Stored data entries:
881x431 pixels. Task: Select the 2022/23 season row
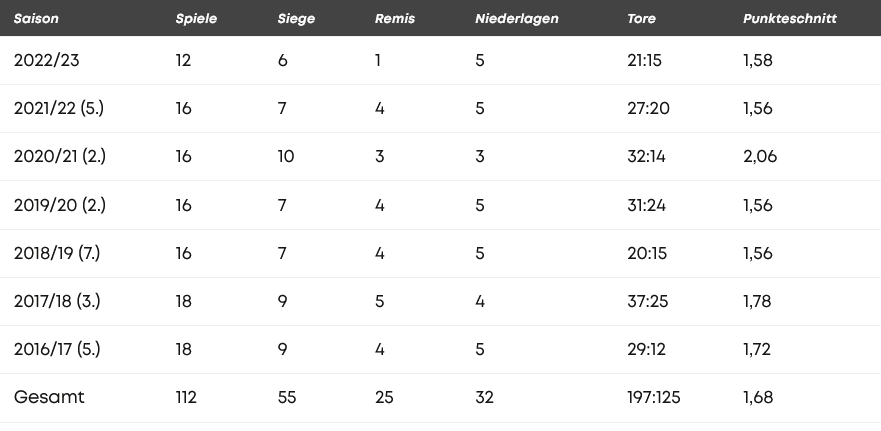[440, 60]
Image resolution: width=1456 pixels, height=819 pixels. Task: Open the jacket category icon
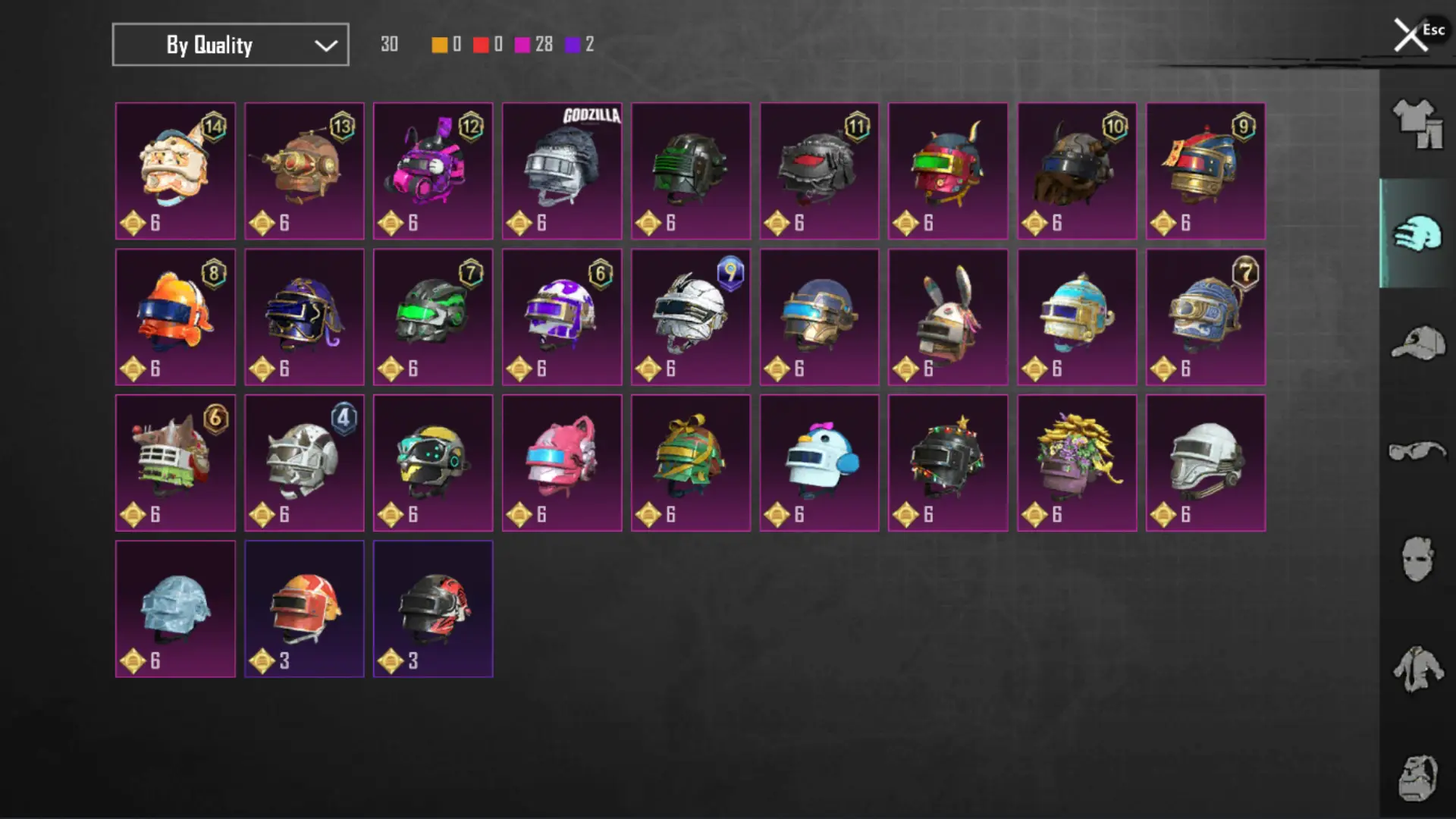(x=1417, y=669)
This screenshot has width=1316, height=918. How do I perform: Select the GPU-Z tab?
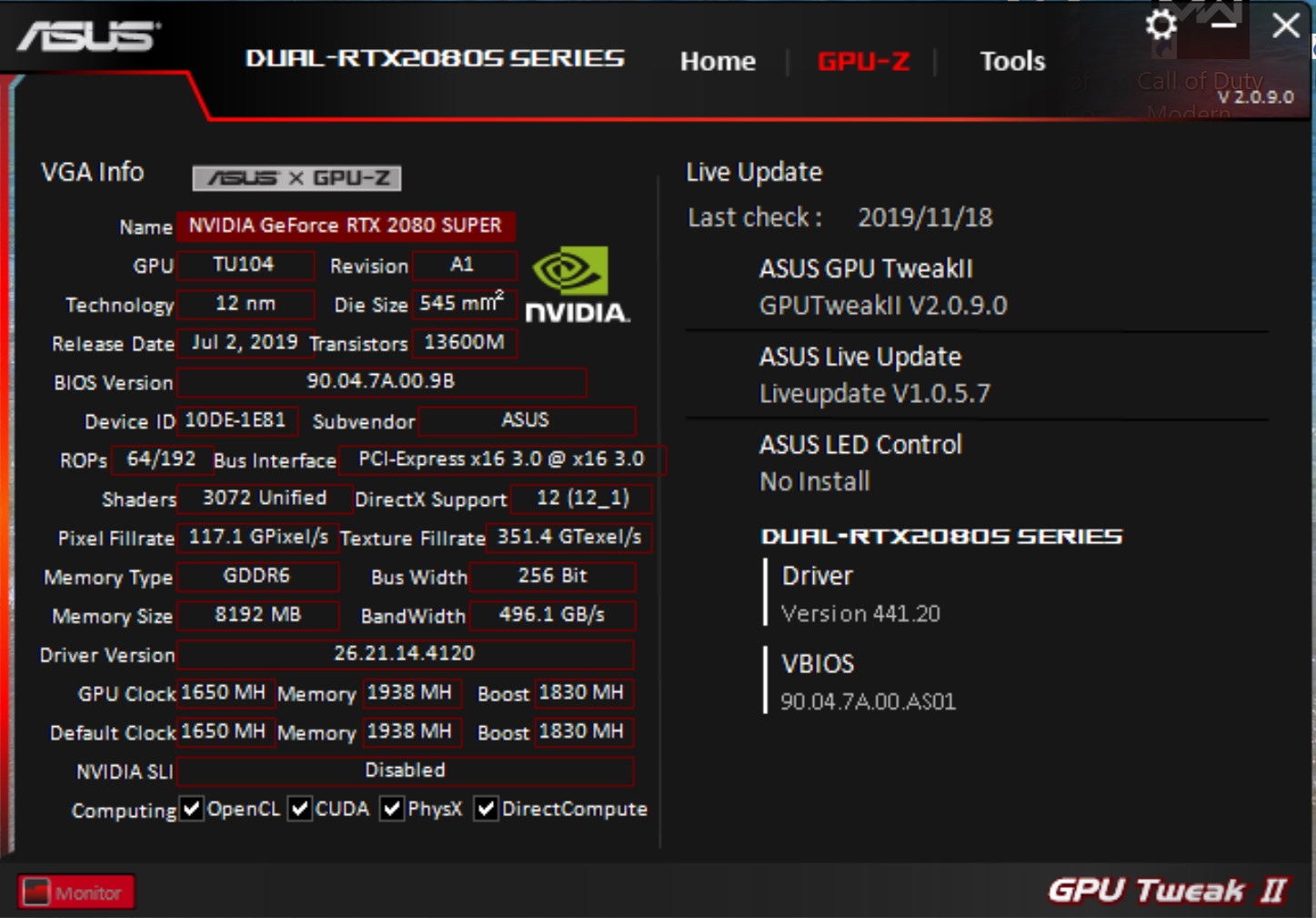point(863,61)
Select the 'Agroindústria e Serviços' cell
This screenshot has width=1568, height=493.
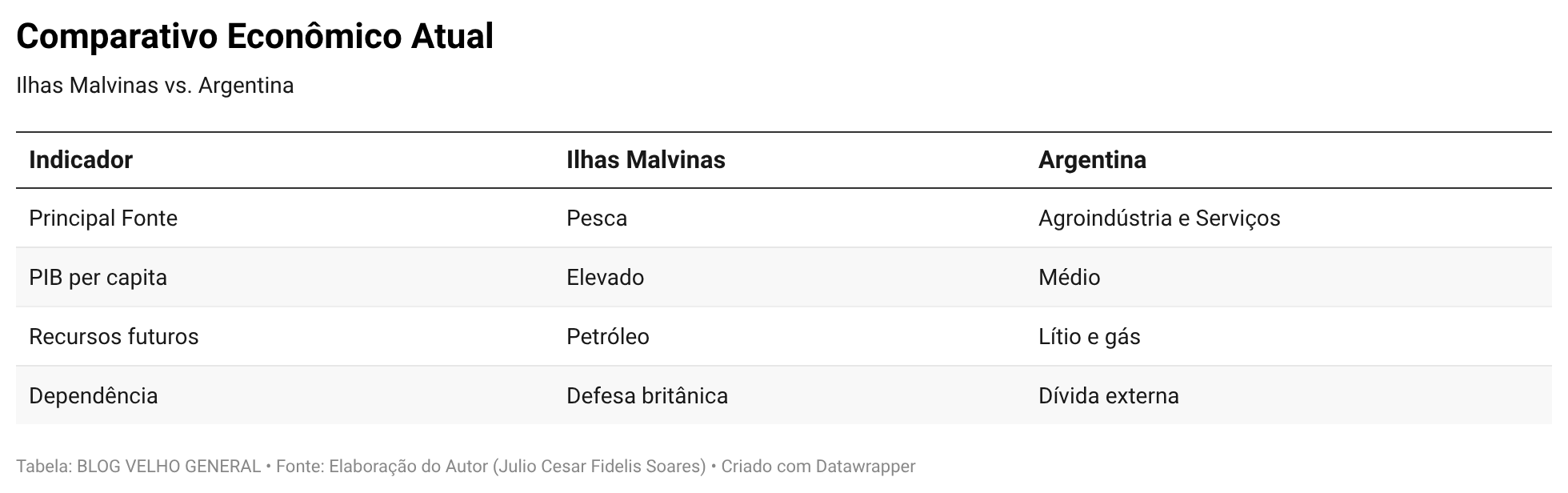(x=1159, y=218)
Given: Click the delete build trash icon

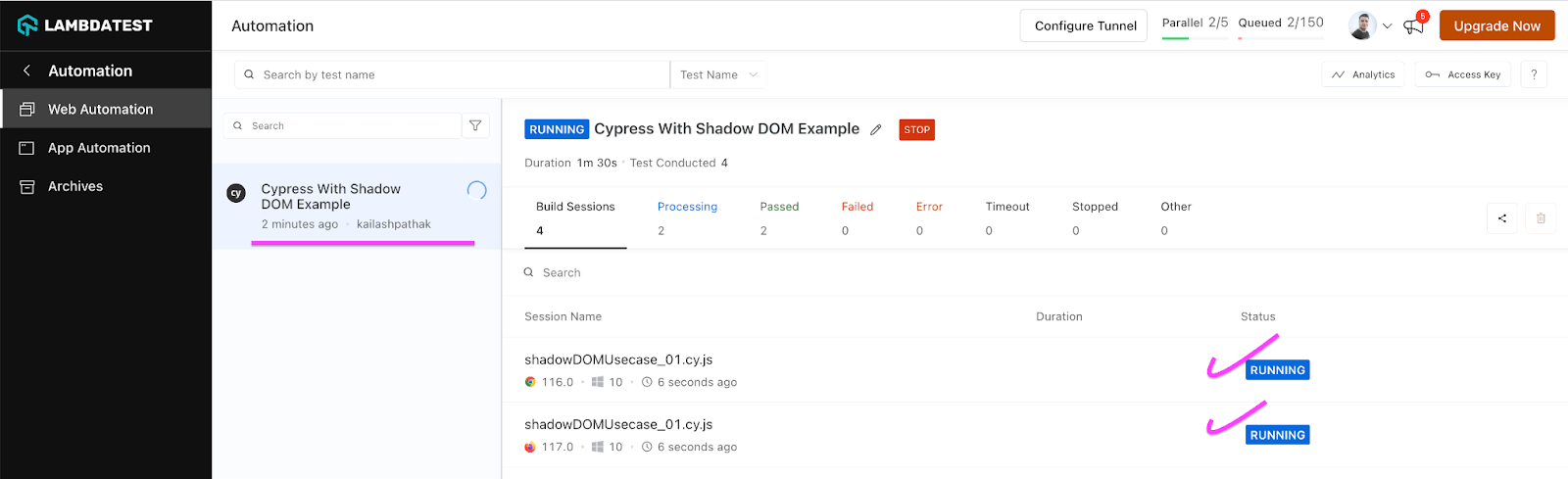Looking at the screenshot, I should pyautogui.click(x=1541, y=218).
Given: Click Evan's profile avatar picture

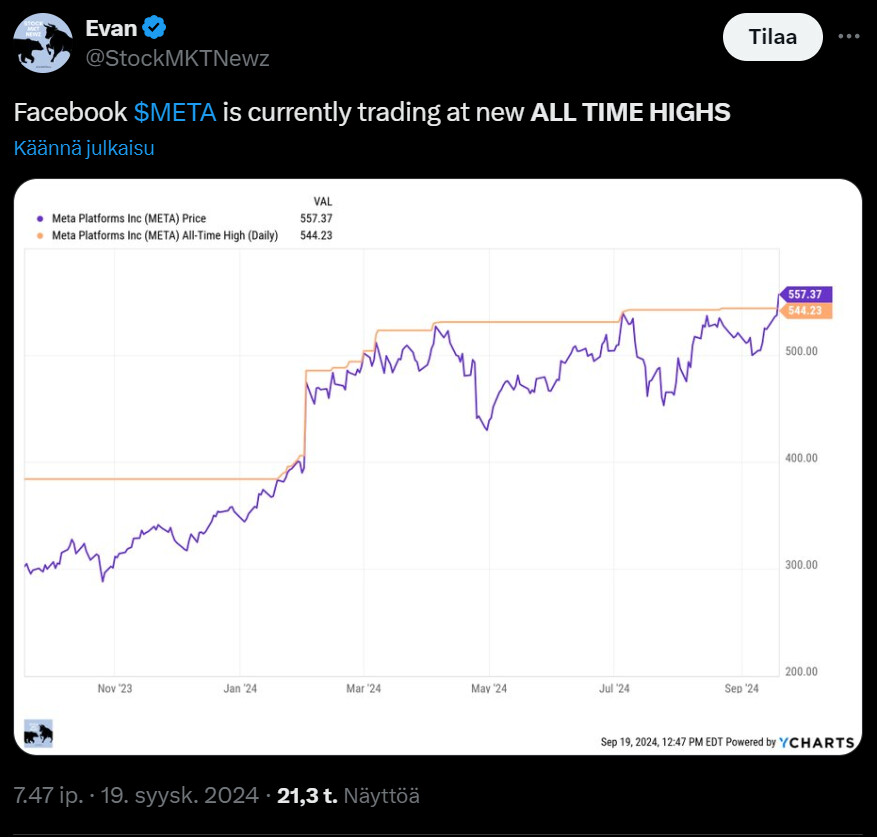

• [WHAT THE EXERCISE ASKS]
Each line from the one with "Select the 'Agroindústria e Serviços' cell" through the end of the entries should be reproduced exactly. Leave out the pictures.

• [TASK OUTPUT]
Select the 'Agroindústria e Serviços' cell
This screenshot has width=1568, height=493.
(x=1159, y=218)
Given: Click the delete build trash icon

Looking at the screenshot, I should pyautogui.click(x=1541, y=218).
Given: Click Evan's profile avatar picture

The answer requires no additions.